Subsequent to the end of the quarter the loan was brought current. Real estate
owned and other repossessed assets increased due to the higher outstanding loan
balances of indirect loans.
D. Liquidity and Capital Resources
The Bank's primary sources of funds on a long-term and short-term basis are
deposits, principal and interest payments on loans, mortgage-backed and
investment securities, and FHLB advances. The Bank uses the funds generated to
support its lending and investment activities as well as any other demands for
liquidity such as deposit outflows. While maturities and scheduled amortization
of loans are predictable sources of funds, deposit flows, mortgage prepayments
and the exercise of call features are greatly influenced by general interest
rates, economic conditions and competition. The Bank has continued to maintain
the required levels of liquid assets as defined by OTS regulations. This
requirement of the OTS, which may be varied at the direction of the OTS
depending upon economic conditions and deposit flows, is based upon a percentage
of deposits and short-term borrowings. The Bank's current required liquidity
ratio is 4.0%. At March 31, 2000 and 1999, the Bank's liquidity ratios were 4.6%
and 10.6%, respectively.
-14-
<PAGE>
At March 31, 2000, the Bank exceeded all of its regulatory capital requirements
with a tangible capital level of $58.9 million, or 8.9% of total adjusted
assets, which is above the required level of $9.9 million, or 1.5%; a core
capital level of $58.9 million, or 8.9% of total adjusted assets, which is above
the required level of $26.5 million, or 4.0%; and a risk-based capital of $63.2
million, or 17.4% of risk-weighted assets, which is above the required level of
$29.0 million, or 8.0%.
The Bank's most liquid assets are cash and cash equivalents and its investment
and mortgage-related securities available-for-sale.
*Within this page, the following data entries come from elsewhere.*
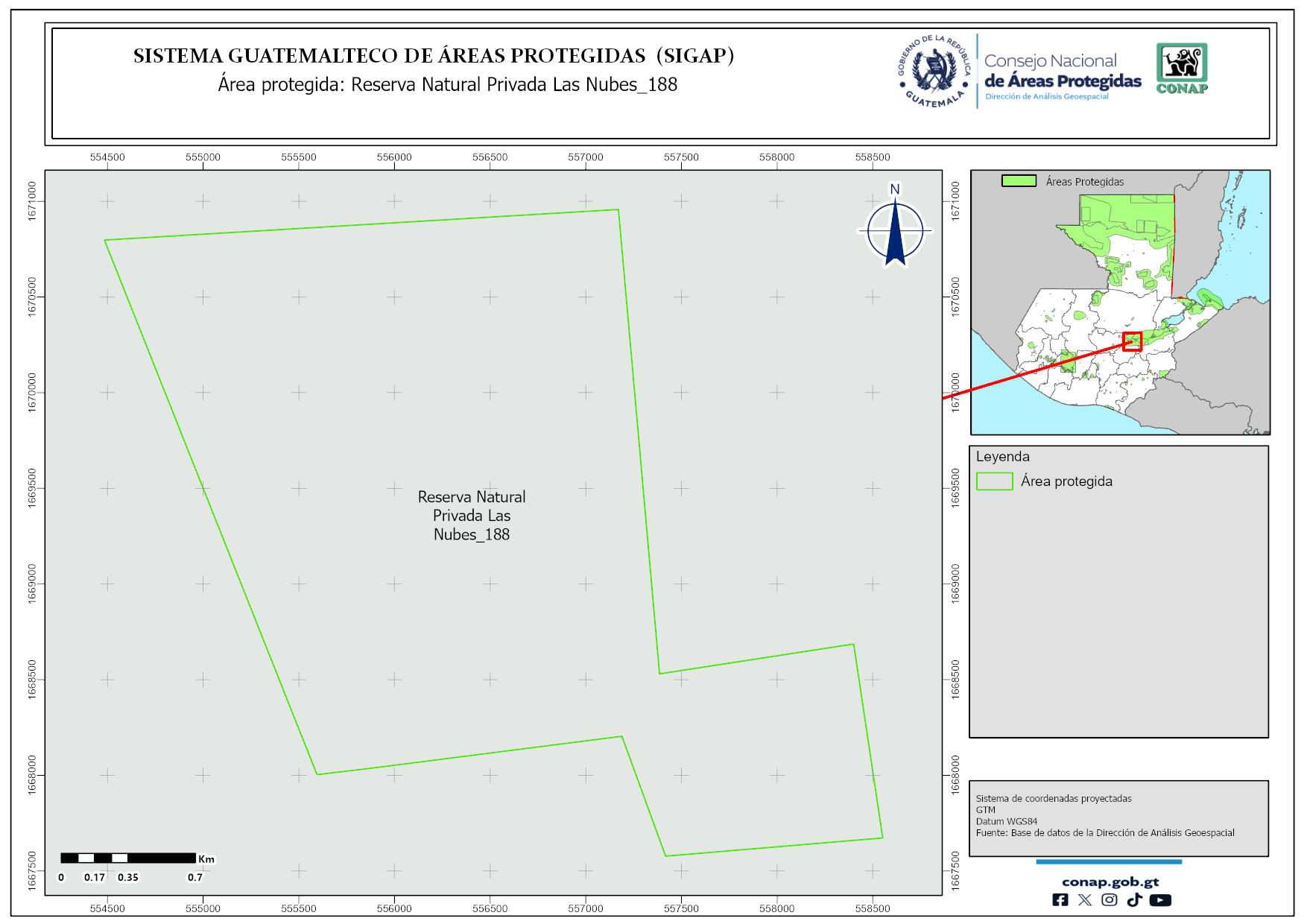1307x924 pixels.
Task: Click the YouTube icon in the footer
Action: 1159,899
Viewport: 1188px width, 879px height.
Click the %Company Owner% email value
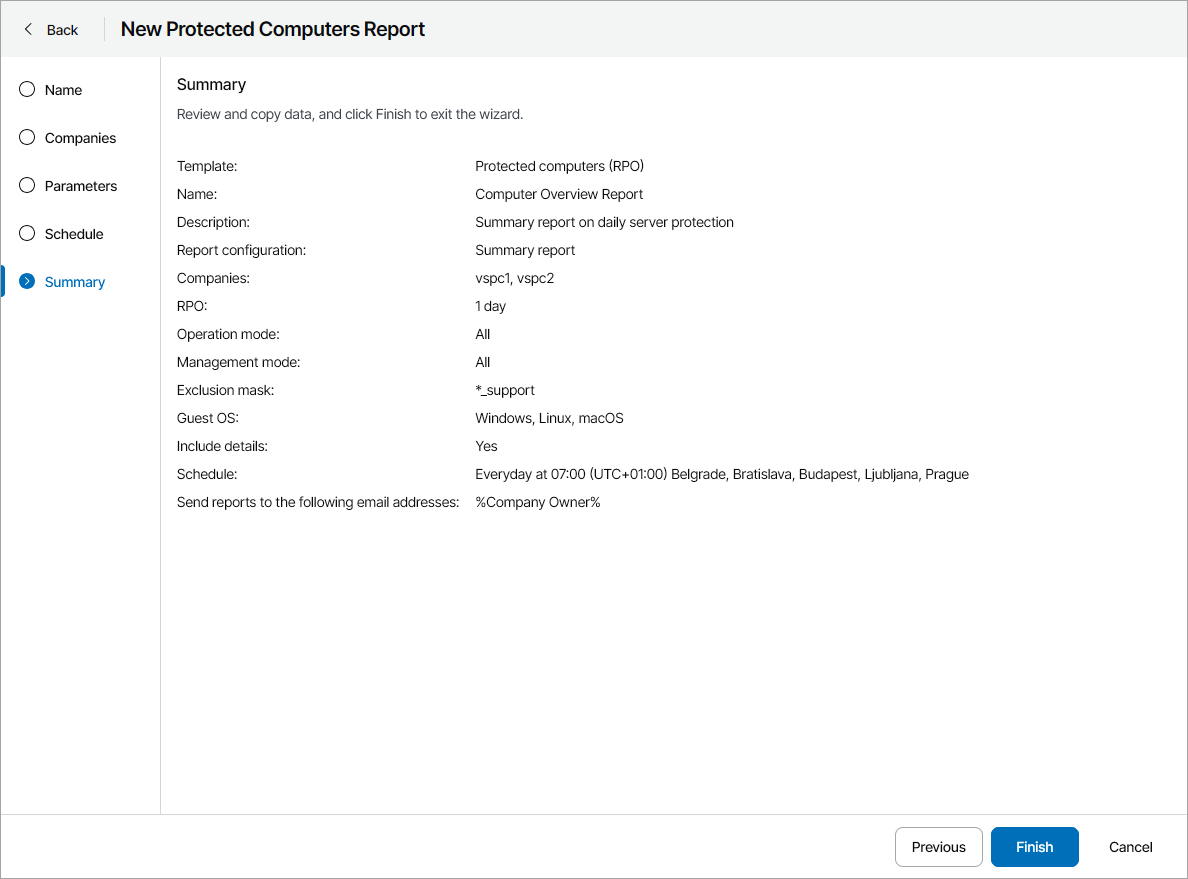click(537, 502)
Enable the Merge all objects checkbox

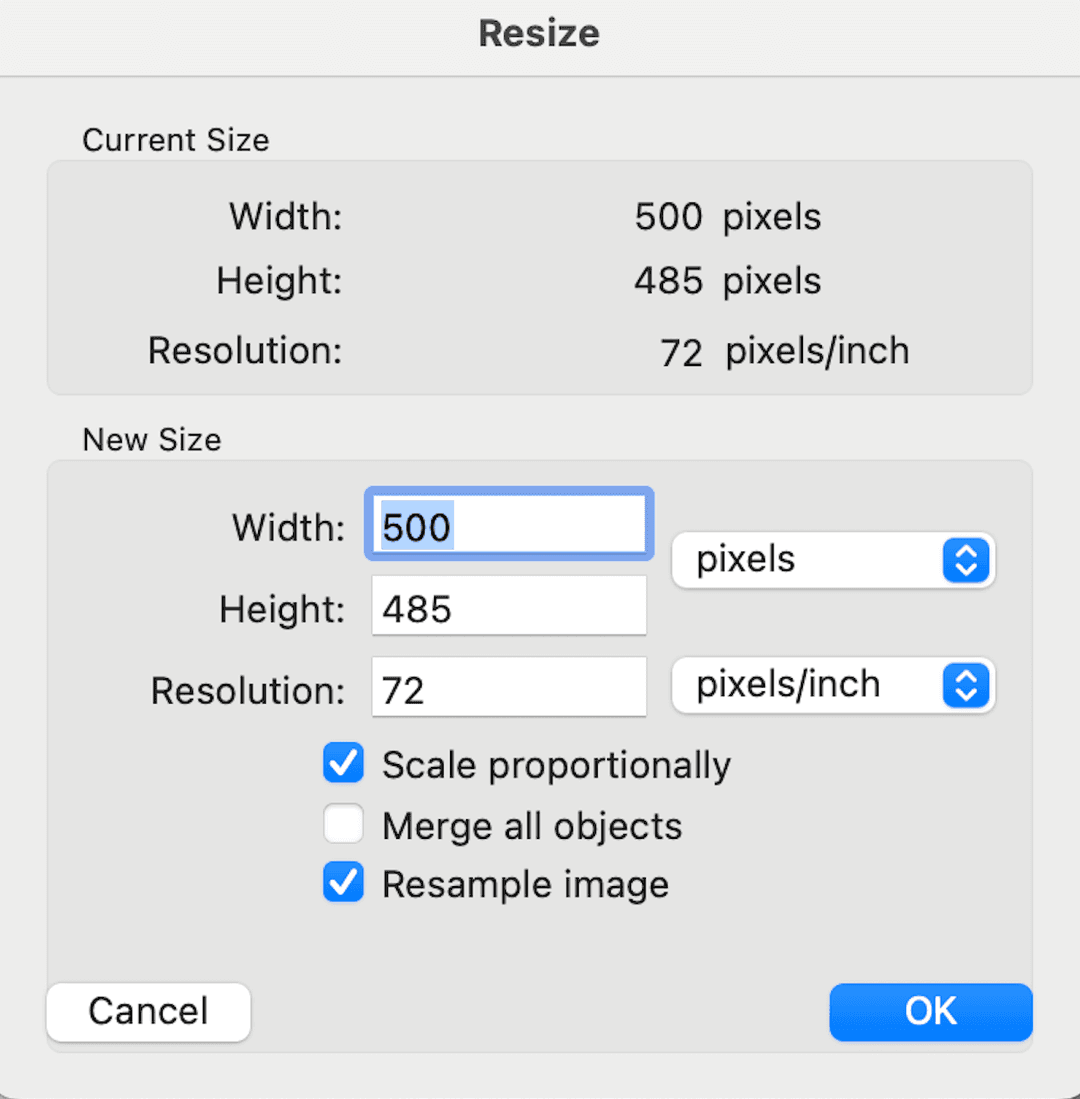pyautogui.click(x=343, y=823)
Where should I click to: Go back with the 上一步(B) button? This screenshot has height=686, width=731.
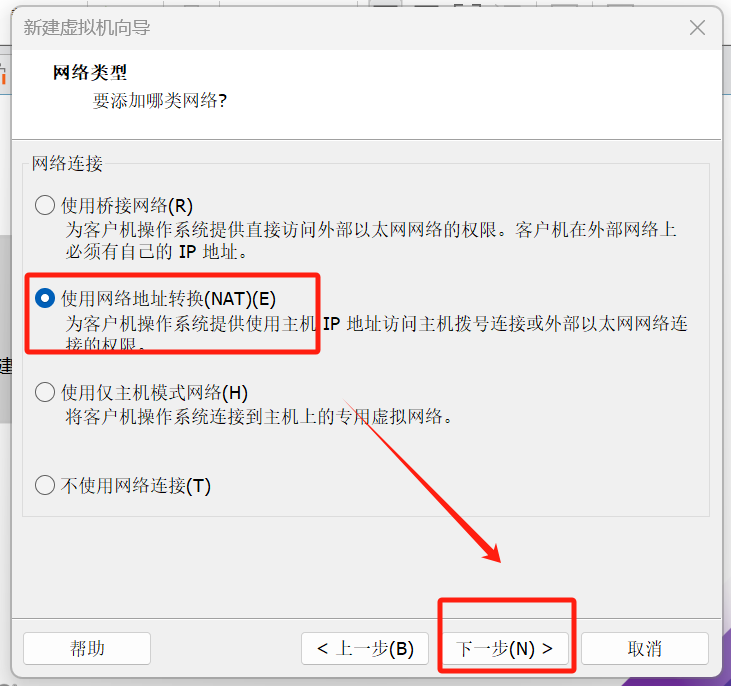click(x=365, y=648)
The levels of these assets
are dependent on the Bank's operating, financing, lending and investing
activities during any given period. At March 31, 2000, cash and cash equivalents
and investment and mortgage-related securities available-for-sale totaled $201.4
million, or 30.1% of total assets.
The Bank has other sources of liquidity if a need for additional funds arises,
including FHLB advances. At March 31, 2000, the Bank had $221.0 million in
advances outstanding from the FHLB, and had an overall borrowing capacity from
the FHLB of $282.9 million. Depending on market conditions, the pricing of
deposit products and FHLB advances, the Bank may continue to rely on FHLB
borrowings to fund asset growth.
At March 31, 2000, the Bank had commitments to originate and purchase loans and
unused outstanding lines of credit and undisbursed proceeds of construction
mortgages totaling $37.9 million. The Bank anticipates that it will have
sufficient funds available to meet these commitments. Certificate accounts,
including Individual Retirement Account ("IRA") and KEOGH accounts, which are
scheduled to mature in less than one year from March 31, 2000, totaled $148.0
million. The Bank expects that substantially all of the maturing certificate
accounts, with the exception of jumbo certificates of deposit (balances greater
than $100,000), will be retained by the Bank at maturity. At March 31, 2000, the
Bank had $31.8 million in jumbo certificates, the majority of which are deposits
from local school districts and municipalities.
At March 31, 2000, the Bank had total equity, determined in accordance with
generally accepted accounting principles, of $56.4 million, or 8.6%, of total
assets, which approximated the Bank's regulatory tangible capital at that date
of 8.9% of assets. An institution with a ratio of tangible capital to total
assets of greater than or equal to 5% is considered to be "well-capitalized"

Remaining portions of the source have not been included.